Work to be completed: Please retype the rows starting at the one containing "How do I perform: Copy" and ending at the one containing "I will 48,233.", with no changes.
── Data to process ──
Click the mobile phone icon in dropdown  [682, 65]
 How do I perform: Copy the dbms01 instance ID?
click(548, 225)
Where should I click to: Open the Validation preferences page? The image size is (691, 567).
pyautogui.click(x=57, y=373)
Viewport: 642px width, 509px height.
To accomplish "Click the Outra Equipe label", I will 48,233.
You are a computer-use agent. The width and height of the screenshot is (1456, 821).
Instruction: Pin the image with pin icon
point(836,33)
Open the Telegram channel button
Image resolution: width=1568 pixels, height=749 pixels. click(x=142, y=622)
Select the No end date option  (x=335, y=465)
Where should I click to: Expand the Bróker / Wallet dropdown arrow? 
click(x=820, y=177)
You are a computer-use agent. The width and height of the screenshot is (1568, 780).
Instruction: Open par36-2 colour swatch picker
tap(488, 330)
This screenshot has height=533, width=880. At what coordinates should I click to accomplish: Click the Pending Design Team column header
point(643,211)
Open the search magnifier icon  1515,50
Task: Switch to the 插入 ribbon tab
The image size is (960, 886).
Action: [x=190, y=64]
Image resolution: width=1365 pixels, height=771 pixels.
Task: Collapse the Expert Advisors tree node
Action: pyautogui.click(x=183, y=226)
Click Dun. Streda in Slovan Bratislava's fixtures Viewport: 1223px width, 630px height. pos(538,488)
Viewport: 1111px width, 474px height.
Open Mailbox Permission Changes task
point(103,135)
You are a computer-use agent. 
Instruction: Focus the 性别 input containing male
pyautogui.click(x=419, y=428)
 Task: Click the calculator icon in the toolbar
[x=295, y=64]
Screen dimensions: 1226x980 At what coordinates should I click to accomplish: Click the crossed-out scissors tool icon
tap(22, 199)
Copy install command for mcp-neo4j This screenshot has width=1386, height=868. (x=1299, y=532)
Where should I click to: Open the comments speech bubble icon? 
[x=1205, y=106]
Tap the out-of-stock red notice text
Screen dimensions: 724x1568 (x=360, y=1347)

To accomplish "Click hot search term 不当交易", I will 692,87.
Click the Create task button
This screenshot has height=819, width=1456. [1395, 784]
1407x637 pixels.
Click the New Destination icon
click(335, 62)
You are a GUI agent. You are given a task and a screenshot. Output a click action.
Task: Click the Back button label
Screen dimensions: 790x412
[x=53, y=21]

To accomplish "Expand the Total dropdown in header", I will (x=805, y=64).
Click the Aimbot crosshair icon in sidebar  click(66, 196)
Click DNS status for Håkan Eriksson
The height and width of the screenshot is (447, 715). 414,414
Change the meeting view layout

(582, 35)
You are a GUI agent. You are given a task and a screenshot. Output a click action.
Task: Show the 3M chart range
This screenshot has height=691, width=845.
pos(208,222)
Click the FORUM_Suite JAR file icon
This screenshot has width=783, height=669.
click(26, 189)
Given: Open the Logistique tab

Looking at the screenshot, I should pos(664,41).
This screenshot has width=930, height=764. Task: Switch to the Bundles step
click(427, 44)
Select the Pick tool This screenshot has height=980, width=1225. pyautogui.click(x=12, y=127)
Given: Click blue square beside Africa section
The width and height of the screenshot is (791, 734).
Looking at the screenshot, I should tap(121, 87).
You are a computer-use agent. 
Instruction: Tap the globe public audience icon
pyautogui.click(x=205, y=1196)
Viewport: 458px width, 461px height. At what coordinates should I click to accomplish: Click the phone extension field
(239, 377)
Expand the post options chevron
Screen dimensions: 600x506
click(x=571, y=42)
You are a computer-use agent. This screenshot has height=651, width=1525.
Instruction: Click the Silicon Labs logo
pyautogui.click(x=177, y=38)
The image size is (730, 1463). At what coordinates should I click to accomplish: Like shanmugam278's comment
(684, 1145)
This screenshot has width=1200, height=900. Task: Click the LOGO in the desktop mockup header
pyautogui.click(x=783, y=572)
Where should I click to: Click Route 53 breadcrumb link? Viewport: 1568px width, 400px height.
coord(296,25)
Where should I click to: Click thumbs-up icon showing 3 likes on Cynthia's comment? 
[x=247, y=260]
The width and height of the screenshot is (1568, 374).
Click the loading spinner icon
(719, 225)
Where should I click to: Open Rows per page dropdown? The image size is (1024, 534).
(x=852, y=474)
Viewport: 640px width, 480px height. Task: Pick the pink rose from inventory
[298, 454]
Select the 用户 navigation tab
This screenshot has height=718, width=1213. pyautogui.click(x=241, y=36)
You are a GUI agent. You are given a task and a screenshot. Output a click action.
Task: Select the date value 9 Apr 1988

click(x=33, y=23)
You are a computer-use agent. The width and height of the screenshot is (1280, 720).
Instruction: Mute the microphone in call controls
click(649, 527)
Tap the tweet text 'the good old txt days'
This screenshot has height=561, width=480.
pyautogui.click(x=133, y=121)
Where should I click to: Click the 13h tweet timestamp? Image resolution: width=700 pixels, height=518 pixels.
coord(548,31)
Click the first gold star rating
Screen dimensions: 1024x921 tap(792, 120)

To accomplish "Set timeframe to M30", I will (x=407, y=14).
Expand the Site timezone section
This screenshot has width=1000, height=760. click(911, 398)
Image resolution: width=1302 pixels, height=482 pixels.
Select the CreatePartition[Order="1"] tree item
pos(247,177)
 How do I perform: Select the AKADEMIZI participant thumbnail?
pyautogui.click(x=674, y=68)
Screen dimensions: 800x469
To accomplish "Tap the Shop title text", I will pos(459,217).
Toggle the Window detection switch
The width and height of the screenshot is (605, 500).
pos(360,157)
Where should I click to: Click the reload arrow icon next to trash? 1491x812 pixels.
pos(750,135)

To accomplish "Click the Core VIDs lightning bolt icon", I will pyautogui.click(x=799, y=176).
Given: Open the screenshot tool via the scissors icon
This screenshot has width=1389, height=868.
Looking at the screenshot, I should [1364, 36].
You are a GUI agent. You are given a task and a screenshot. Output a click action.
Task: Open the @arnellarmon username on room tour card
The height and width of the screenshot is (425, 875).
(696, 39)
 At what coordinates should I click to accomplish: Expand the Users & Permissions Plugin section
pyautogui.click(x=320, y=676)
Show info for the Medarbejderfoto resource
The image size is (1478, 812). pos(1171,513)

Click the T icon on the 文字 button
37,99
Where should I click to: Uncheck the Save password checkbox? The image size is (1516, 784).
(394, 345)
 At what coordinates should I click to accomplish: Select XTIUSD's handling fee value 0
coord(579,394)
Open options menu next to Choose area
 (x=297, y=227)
───
The answer:
 How do I perform: Copy the dbms01 instance ID?
click(548, 225)
Where should I click to: Open the Validation preferences page? The image size is (691, 567).
pyautogui.click(x=57, y=373)
Viewport: 642px width, 509px height.
To accomplish "Click the Outra Equipe label", I will 48,233.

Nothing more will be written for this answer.